→ WORK INSTRUCTION:
With pictures left out, set down exactly the lines that begin at the one containing "Where should I" and end with the last line of the entries below.

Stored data
______________________________

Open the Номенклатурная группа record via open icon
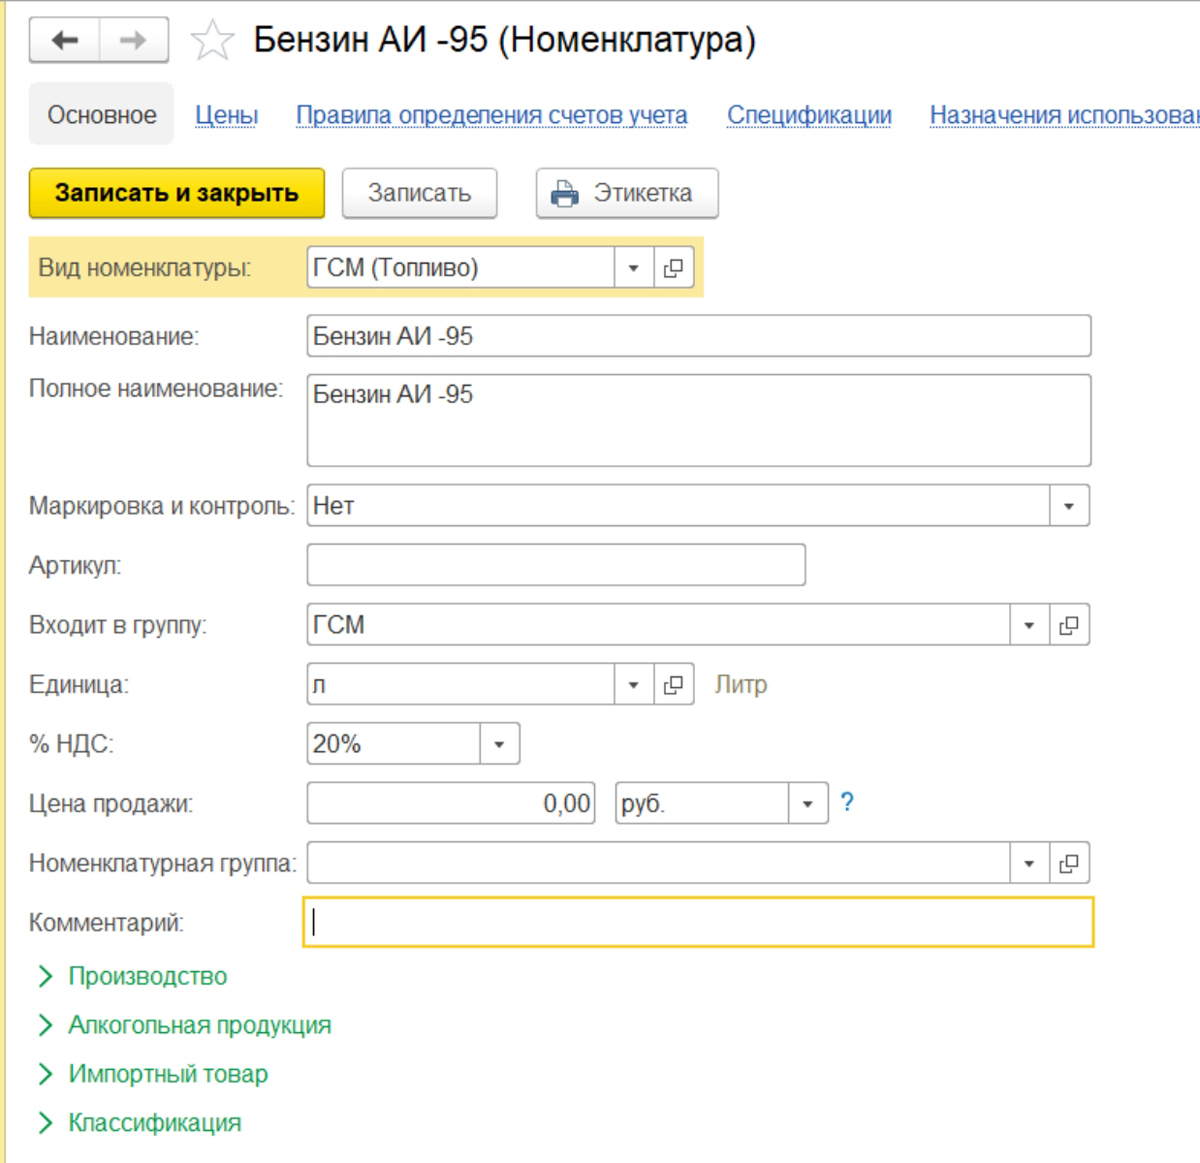Viewport: 1200px width, 1163px height. (1069, 863)
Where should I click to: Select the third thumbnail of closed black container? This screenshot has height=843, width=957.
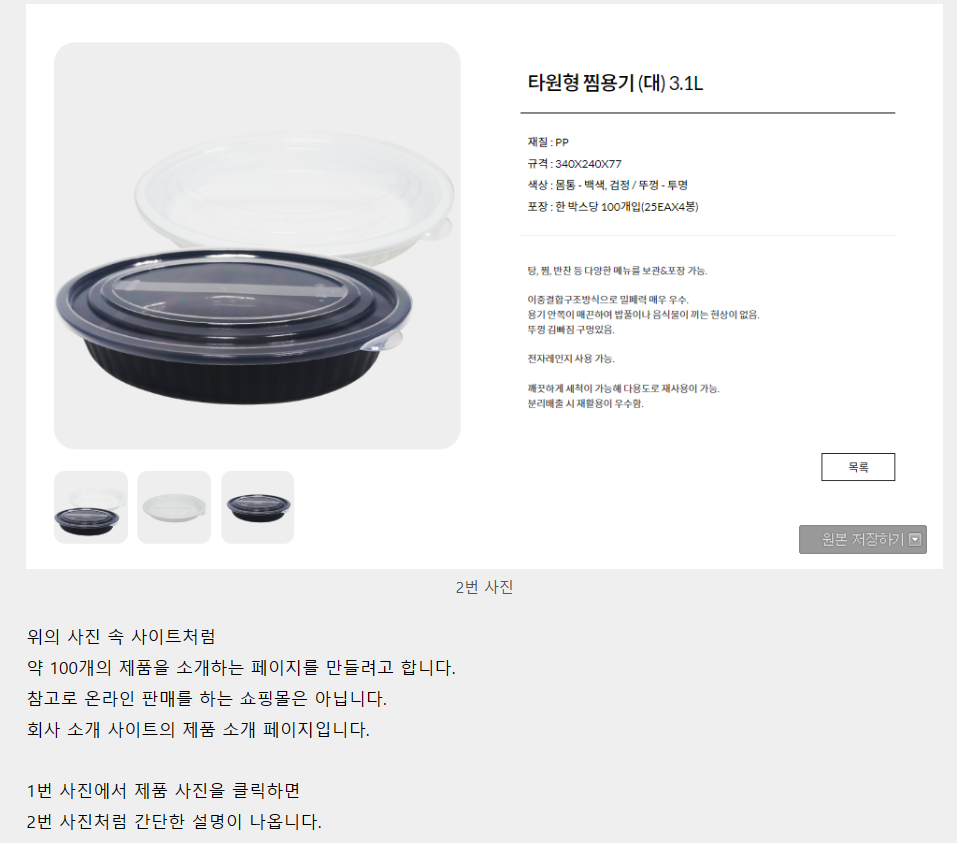point(258,507)
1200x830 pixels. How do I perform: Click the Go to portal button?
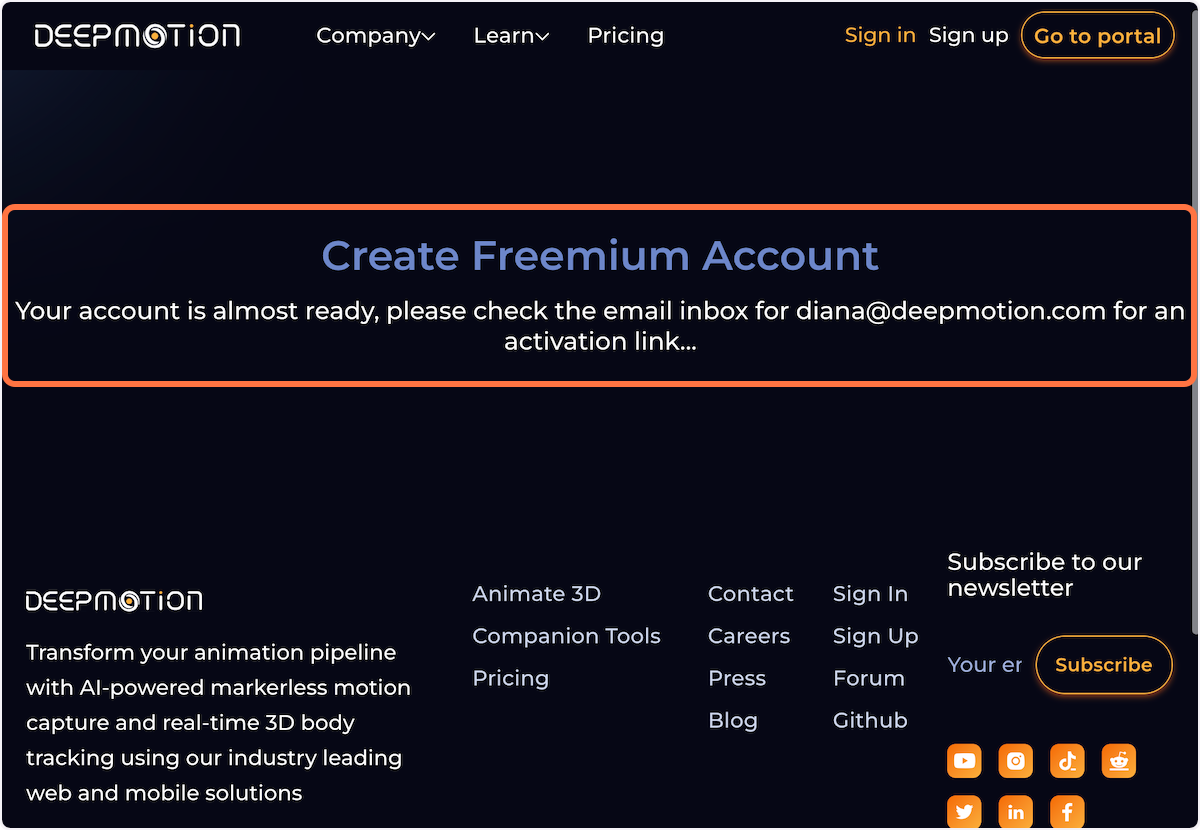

______________________________

→ ANSWER SPACE:
Where should I click to: Select the third thumbnail of closed black container? This screenshot has height=843, width=957.
point(258,507)
1200x830 pixels. How do I perform: Click the Go to portal button?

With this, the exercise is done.